Questions for a Lecture on Microsoft's Palladium?
An anonymous reader asks: "Microsoft is going to be giving a lecture on Palladium
for my Computer and Network Security class at MIT this Thursday. We're told that it's going to be the most technically detailed lecture publically given to date, and that we should be armed with questions as a result. Any suggestions from the Slashdot crowd? What technical details have you been dying to know about Palladium?" It would be interesting to hear back from someone who is planning on attending this. For those who wish they were, but can't for one reason or another, what would you have asked by proxy?
Read this for some good info.
The answer is yes. I don't know exactly where you have gathered this, it's completely wrong. Here's a link to an interview with the group product manager for Palladium with the answer:
DIDW
And the relavant quote (with important part bolded):
DIDW: So flexibility is a big goal, with nothing traceable locked in and no specific required PKI structure it must be part of?
Juarez: The architecture is designed to be an open platform and open environment. As an ISV or service provider you can build anything you want on top of this platform and offer up a value proposition with consumers, or with other businesses. It can do all kinds of interesting things. But there's nothing in the system that says, for example, that if you run something in one of these vaults that you've got to have the code signed, or you have to have things authenticated. It's a very basic, open environment and we're not trying to build any elements of it that are going to require verification or the participation of anything other than the ISV and the person who is using the services want to have happen.
How can user written software run on a 'trusted' system?
It's obvious, if you're familiar with the Palladium information that has been released. All software, whoever writes it, will be able to make use of Palladium features via a new API.

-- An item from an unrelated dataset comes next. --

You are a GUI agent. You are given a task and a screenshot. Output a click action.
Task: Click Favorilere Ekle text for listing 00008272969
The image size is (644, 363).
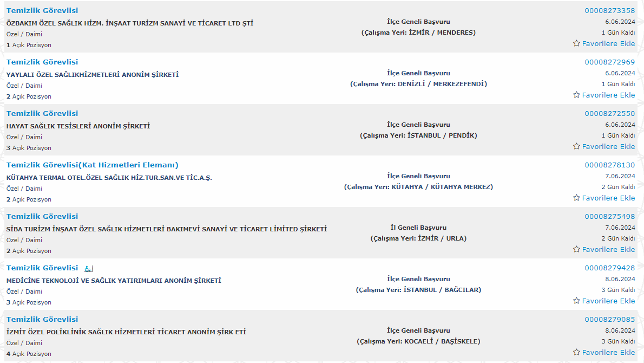coord(608,95)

What are the Palladium features? Your software will be able to create a "virtual vault" that other software can't see into (an encrypted disk file locked to a hash of your software). You can have a "trusted agent" that runs in a secure memory area which is immune to being inspected or changed using debuggers, virtualizers, etc. You can get the OS to securely report a hash of your software to third parties, cryptographically signed by a key which is locked in the Palladium hardware.

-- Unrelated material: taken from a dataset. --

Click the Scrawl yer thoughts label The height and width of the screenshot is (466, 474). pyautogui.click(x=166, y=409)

The sense in which these features entitle your software to be called "trusted" is beyond the scope of this reply.
I strongly suggest that the OP read the Palladium docs that are available to familiarize himself with the system before he goes to this lecture.
This still leaves mostly the same question, if my machine is offline. Of course, that really could be a question in and of itself.. how does the system function with a non-networked computer?
If your system is offline or un-networked, you can still use the Palladium "virtual vault" and "curtained memory". This would allow your software to create a crypto key and store some data encrypted with it, such that no other software would be able to read that data. Not even the owner of the computer could get to that data except under the rules that your software enforced. He couldn't virtualize it, he couldn't emulate it, he couldn't use a debugger or patch the software.
The reason he can't virtualize your software or run it on an emulation layer is that the data is encrypted with a key that is locked in the crypto chip. The emulator doesn't have that key and so it can't decrypt the data. The reason he can't use a debugger is because (part of) your software runs in the special memory region which is off limits to debuggers. And the reason he can't patch your software (on the disk, say) is because that changes the software hash, which the crypto chip checks when it goes to decrypt the data, to see if it matches what it was then the data was encrypted. Changing the software changes the hash; changing the hash keeps you from getting at the data.
He could still get at the data if he used some hardware hacks, like dual-ported ram or exotic techniques to extract data from the secure crypto chip. These are probably outside of the expertise of the average hacker, though.
So what does "trusted" mean here? It means that your software can manage data and behave in a predictable manner, enforcing specified rules for manipulating the data.